Just the objective of freeing up 500MHz of spectrum (almost doubling the amount currently available for terrestrial cellular service) alone is likely to put a damper on spectrum prices. In recent months, we have also seen the FCC moving rapidly to finalize rules to enable use of 25MHz of WCS spectrum, and formulate policies to ensure that 90MHz of MSS-ATC spectrum is put to use. In addition, the FCC may also decide to limit the amount of additional spectrum that AT&T and Verizon (who accounted for the vast majority of spending during the 700MHz auction in 2008) can acquire in the future.
In my view, all of these developments point to lower spectrum prices in the next few years. In the short term, prices will be depressed further by the glut of spectrum owners seeking to monetize their holdings at the moment: Harbinger, Clearwire, NextWave and other MSS operators, to name just a few. This comes at a time when there is a relative lack of buyers, with most analysts hard pressed to name anyone other than T-Mobile that is an obvious partner for these companies. Investors who acquired undervalued spectrum assets a few years ago (particularly if that was prior to recent rule changes) may be OK, but new investors will need to be more cautious about the price they pay for these assets.
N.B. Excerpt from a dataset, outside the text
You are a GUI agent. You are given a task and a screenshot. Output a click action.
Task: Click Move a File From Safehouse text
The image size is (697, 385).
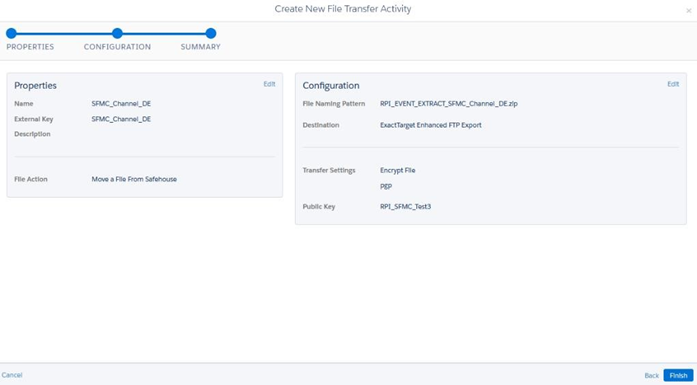134,179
In summary, even if there is considerable long term demand for spectrum, it is a fallacy to equate this with increasing prices. In that regard, spectrum is like oil: you know there will be more demand in the future, but that tells you nothing about how the price will move in the next year or two. The short term price (and indeed the price in auctions) is determined by the balance of demand and supply today. That alone is a negative sign for investors in spectrum assets. However, when the FCC (unlike OPEC) would also prefer to see lower prices for spectrum, then it certainly looks like a risky bet to assume that prices will go higher anytime soon.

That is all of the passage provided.